[Entries for locating text and elements]
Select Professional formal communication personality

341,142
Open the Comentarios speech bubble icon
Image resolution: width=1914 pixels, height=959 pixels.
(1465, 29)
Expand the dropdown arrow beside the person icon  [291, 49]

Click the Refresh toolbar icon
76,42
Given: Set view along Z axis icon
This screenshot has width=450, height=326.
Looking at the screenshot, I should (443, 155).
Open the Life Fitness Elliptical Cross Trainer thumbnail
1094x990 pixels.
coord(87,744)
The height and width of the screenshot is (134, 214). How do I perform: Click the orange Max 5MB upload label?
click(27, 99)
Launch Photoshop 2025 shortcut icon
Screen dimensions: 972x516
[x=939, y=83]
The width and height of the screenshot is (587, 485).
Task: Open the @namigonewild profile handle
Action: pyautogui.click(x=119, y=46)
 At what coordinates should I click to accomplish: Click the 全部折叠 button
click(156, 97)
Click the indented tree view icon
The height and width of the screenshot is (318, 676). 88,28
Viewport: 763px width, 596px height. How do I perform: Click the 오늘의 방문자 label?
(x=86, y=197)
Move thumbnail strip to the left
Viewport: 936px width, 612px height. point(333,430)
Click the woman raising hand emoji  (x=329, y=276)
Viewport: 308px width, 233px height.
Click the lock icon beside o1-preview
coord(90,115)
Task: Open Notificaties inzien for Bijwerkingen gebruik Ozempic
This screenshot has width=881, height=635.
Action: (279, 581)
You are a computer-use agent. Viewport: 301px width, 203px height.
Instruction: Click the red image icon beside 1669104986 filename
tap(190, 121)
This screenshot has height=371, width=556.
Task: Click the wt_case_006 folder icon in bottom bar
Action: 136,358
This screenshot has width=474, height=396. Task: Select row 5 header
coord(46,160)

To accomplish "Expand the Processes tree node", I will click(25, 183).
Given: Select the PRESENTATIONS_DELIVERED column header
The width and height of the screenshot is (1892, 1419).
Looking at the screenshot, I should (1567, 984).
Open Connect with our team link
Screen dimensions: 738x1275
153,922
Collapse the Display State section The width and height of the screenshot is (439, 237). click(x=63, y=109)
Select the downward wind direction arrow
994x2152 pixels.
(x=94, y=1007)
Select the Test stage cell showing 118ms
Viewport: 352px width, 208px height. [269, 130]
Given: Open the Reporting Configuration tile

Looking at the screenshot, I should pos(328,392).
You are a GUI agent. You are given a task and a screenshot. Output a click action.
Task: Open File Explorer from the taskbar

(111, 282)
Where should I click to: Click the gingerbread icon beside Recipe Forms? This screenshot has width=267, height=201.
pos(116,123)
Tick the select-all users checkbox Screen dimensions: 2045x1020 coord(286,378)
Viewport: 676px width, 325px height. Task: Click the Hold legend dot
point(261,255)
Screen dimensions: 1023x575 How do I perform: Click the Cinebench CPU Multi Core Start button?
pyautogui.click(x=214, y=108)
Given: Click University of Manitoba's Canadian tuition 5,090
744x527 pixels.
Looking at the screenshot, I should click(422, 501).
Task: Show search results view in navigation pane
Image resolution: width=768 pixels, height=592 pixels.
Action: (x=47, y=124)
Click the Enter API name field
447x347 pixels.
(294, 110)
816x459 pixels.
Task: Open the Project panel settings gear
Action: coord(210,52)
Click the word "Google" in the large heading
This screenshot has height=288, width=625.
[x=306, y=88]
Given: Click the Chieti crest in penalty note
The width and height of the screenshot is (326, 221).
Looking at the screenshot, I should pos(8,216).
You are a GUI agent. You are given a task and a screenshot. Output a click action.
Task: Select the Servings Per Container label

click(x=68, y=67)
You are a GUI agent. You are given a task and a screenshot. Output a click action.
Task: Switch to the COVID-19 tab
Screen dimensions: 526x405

The problem
Copy out the items verbatim. Begin at the first line and stop after the line that contains "Viewport: 936px width, 612px".

Answer to this problem
Select Professional formal communication personality

341,142
Open the Comentarios speech bubble icon
Image resolution: width=1914 pixels, height=959 pixels.
(1465, 29)
Expand the dropdown arrow beside the person icon  [291, 49]

Click the Refresh toolbar icon
76,42
Given: Set view along Z axis icon
This screenshot has width=450, height=326.
Looking at the screenshot, I should (443, 155).
Open the Life Fitness Elliptical Cross Trainer thumbnail
1094x990 pixels.
coord(87,744)
The height and width of the screenshot is (134, 214). How do I perform: Click the orange Max 5MB upload label?
click(27, 99)
Launch Photoshop 2025 shortcut icon
Screen dimensions: 972x516
[x=939, y=83]
The width and height of the screenshot is (587, 485).
Task: Open the @namigonewild profile handle
Action: pyautogui.click(x=119, y=46)
 At what coordinates should I click to accomplish: Click the 全部折叠 button
click(156, 97)
Click the indented tree view icon
The height and width of the screenshot is (318, 676). 88,28
Viewport: 763px width, 596px height. How do I perform: Click the 오늘의 방문자 label?
(x=86, y=197)
Move thumbnail strip to the left
Viewport: 936px width, 612px height. point(333,430)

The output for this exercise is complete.